### Collected data
=======

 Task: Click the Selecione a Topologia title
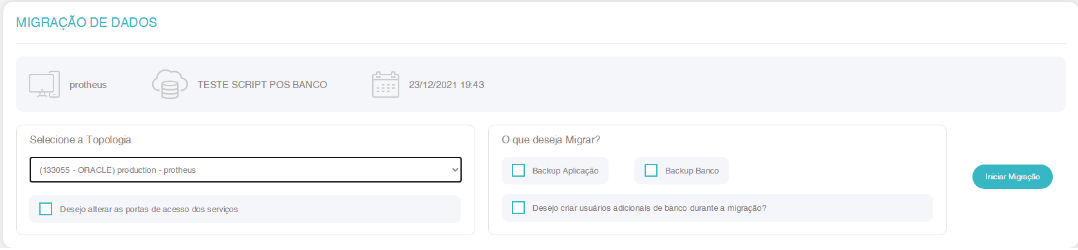pyautogui.click(x=80, y=139)
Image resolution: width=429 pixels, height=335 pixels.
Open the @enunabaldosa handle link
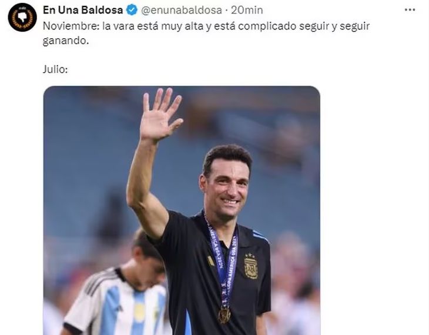pos(181,11)
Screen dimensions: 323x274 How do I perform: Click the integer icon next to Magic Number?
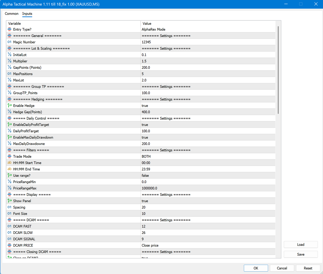click(9, 42)
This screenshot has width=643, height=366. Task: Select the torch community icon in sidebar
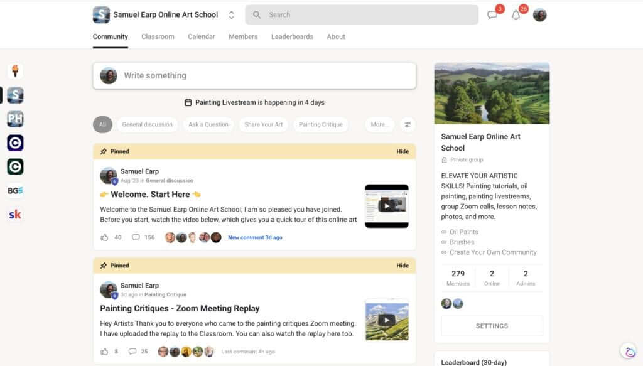point(14,71)
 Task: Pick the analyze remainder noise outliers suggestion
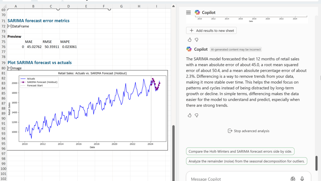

=======

### PROBLEM TO WORK ON
Starting with the line that contains "Open the @enunabaldosa handle link", give the lines again exactly as they appear through the last line of the data, pictures excluded.

### THE ANSWER
Open the @enunabaldosa handle link
pos(181,11)
Screen dimensions: 323x274 How do I perform: Click the integer icon next to Magic Number?
click(9, 42)
This screenshot has width=643, height=366. Task: Select the torch community icon in sidebar
point(14,71)
 Task: Pick the analyze remainder noise outliers suggestion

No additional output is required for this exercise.